Di seguito la lettera del consigliere:

“Il Sottoscritto Dott. Francesco Salone Consigliere Comunale, ruolo istituzionale per cui gli compete anche il compito di indirizzo e controllo sulle decisioni dell’Amministrazione, avendo recepito da più parti, vuoi da semplici cittadini o esercenti lamentele per il prolungamento fino alle ore 23 del posteggio a pagamento sulle strisce blu, la prega di volere rivedere tale decisione, tra l’altro non condivisa con la massima Assise cittadina,  e ciò a lume di alcune basilari argomentazioni:

L’accoglimento di tale richiesta da parte dell’Aipa, da cui il Comune riceve appena il 18 % di quanto incassato, non solo non comporterebbe infatti un grosso incremento in termini di beneficio finanziario, se non fosse per la possibilità che tale impopolare provvedimento servirebbe solamente a permettere ulteriori incassi dalle conseguenti multe rilevate dagli ausiliari.

Infatti, come risulta allo scrivente,  la scorsa e prima domenica di vigenza di tale provvedimento, proprio perché non adeguatamente portato a conoscenza della cittadinanza e dei relativi visitatori, ha costituito una “trappola” per fare cassa con le innumerevoli multe elevate.

 

Per di più, interessando tale provvedimento il lungomare Dante Alighieri e le Vie Staiti e Reggina Elena, rappresenta un “soffocamento” di quella che è la possibilità di parcheggio per tutti coloro che in tali orari, specie nella calura estiva, sciamano per la città onde raggiungere locali, negozi o semplicemente passeggiare.
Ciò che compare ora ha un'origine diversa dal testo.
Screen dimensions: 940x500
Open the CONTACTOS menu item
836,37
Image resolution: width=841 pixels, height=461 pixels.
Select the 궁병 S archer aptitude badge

Da qui l’inadeguatezza e l’iniquità di tale “non indispensabile” provvedimento che, ad avviso di molti, considerata l’attuale congiuntura finanziaria, suona come un gratuito onere sulle già esigue e tartassate tasche dei cittadini e degli esercenti, con buona pace di quella tanto da lei promessa politica, volta all’incentivazione ed all’incremento della già asfittica economia locale.

Certo che tali dissenzienti opinioni da me riportate, possano indurla a rivedere tale impopolare e dannoso provvedimento, cordialmente saluta.”